It should be noted that an embodiment may define permutations for single data items. It is possible for one set of permutations to be defined for a first data item which includes more permutations than a second set of defined permutations for a second data item. In such cases, an embodiment may decide to obtain a new initial set of input data for subsequent input data generation when any one of the data items has reached an end state. The foregoing describes a second type of end state associated with input data in which all defined permutations have been tested. It should be noted that other embodiments may perform other processing than as described herein in connection with such cases. If step 508 evaluates to no, control proceeds to step 512 where the first permutation for the current data item is determined. Control then proceeds to step 514.

At step 514, the current data item is assigned to be the next data item in the input data received at step 502. Control proceeds to step 516 where determination is made as to whether all of the data items included in the input data set received have been processed. If so, control proceeds to step 520 to use the current permutations of the received input data in forming the next set of input data sent to the web application. From step 520, control proceeds to step 502. If step 516 of evaluates to no, control proceeds to step 518 to determine the next permutation for the current data item. Control then proceeds to step 514 to continue to produce permutations for remaining data items in the received input data set.

It should be noted that the generator may form permutations of one or more data items included in the input data set. In other words, the generator may, in accordance with one or more aspects of the input data set, apply permutation rules to only a portion of the input data items therein. For example, if only a portion of the input data items are included in the trace output, the generator may only modify those input data items. The generator may also only modify a portion of the input data items in the input data set in accordance with the context of the input data items. For example, the generator may form permutations for data items associated with certain SQL statements, parameters, and the like, known for SQL injection vulnerabilities. The permutations may, for example, manipulate previous or original data items in accordance with a set of predefined rules.

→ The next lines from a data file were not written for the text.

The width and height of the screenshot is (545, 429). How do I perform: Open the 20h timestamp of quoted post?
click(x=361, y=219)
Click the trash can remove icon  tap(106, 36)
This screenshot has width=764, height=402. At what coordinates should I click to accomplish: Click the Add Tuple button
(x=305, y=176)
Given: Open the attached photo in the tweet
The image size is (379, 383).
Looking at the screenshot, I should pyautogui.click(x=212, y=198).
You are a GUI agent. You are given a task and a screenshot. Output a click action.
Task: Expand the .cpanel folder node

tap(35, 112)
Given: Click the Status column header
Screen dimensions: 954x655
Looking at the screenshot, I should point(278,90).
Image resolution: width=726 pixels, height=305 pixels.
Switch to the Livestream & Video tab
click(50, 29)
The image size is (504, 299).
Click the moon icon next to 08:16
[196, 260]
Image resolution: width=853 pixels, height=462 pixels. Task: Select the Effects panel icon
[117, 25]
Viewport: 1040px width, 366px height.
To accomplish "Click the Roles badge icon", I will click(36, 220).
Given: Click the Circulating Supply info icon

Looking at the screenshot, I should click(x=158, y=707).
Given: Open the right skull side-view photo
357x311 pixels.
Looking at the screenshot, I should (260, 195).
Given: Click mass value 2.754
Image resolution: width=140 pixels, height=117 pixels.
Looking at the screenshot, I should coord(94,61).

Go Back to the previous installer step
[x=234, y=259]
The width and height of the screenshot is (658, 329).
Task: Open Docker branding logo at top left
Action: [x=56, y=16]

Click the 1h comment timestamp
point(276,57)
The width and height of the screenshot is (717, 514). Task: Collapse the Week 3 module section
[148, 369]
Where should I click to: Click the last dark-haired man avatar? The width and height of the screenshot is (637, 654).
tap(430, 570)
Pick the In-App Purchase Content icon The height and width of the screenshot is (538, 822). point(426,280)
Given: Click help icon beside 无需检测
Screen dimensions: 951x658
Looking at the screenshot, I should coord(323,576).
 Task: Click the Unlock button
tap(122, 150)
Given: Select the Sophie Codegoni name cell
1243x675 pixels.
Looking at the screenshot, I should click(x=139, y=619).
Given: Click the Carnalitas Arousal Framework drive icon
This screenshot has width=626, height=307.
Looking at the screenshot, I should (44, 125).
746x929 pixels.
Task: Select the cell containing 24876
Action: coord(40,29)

It should be noted that the input data generated may be used in connection with performing testing at different levels with respect to the components of FIG. 3. The generated data, for example, maybe input to the client application 118. In order to perform sufficient testing, the generated data may also be used in connection with other configurations. For example, the input data may be supplied by the generator directly to the web application rather than through the client application. It may be desirable to test supplying input data through a variety of different configurations because an attacker may similarly supply input data in any one of the different configurations. The particular configurations and levels at which input data is supplied in connection with testing may vary in accordance with each embodiment.

To further illustrate the techniques described herein, an example will now be described in connection with several figures.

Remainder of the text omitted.